### WORK REQUEST
Your answer should consist of each line from the data below that contains "computer".

*** STORED DATA ***

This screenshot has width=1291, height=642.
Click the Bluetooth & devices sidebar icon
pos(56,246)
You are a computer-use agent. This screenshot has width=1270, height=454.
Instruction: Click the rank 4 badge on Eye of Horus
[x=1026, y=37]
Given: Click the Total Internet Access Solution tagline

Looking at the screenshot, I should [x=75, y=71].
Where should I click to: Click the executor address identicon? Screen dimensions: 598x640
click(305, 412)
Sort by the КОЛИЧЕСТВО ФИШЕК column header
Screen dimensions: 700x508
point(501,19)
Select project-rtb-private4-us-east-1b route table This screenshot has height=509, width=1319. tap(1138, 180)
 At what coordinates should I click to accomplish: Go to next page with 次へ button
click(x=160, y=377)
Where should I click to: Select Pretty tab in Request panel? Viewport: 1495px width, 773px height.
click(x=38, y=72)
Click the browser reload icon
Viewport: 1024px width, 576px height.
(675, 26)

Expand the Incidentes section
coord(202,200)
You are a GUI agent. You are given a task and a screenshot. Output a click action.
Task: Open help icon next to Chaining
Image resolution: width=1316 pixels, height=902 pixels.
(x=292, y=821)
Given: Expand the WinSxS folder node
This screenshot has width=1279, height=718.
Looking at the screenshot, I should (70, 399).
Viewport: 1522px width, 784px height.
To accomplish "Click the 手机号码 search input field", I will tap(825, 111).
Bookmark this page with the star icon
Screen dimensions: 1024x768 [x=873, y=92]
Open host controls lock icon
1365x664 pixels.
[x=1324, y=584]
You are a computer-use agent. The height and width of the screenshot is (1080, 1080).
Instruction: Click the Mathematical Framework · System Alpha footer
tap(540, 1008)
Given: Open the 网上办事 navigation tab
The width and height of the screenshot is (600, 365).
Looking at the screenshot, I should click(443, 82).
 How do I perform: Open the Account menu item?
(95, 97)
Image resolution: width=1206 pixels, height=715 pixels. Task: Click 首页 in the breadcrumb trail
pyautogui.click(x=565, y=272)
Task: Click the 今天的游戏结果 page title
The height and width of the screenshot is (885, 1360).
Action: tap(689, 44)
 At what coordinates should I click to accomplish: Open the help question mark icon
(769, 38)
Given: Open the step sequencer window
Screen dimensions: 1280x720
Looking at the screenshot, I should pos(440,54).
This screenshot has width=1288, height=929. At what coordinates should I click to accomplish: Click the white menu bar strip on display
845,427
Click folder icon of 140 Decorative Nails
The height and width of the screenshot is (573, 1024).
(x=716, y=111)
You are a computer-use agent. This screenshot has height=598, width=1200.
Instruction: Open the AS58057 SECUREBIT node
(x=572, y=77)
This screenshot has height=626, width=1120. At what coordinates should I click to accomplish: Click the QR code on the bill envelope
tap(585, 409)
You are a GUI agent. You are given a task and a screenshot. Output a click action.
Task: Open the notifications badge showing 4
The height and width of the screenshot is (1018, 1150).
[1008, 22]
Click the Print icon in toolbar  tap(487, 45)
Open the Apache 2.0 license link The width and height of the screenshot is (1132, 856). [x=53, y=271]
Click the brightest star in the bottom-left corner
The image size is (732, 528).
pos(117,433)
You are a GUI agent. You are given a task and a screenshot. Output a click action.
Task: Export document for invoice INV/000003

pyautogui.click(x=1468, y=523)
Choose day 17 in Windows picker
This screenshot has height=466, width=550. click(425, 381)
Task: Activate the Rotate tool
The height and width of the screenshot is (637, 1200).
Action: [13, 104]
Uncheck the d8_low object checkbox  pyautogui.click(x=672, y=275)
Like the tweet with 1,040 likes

*** End of STORED DATA ***

### WORKED SOLUTION
You are a computer-use agent. This screenshot has width=1270, height=454.
You are a computer-use agent. The height and width of the screenshot is (1080, 1080).
You are a computer-use agent. This screenshot has height=598, width=1200.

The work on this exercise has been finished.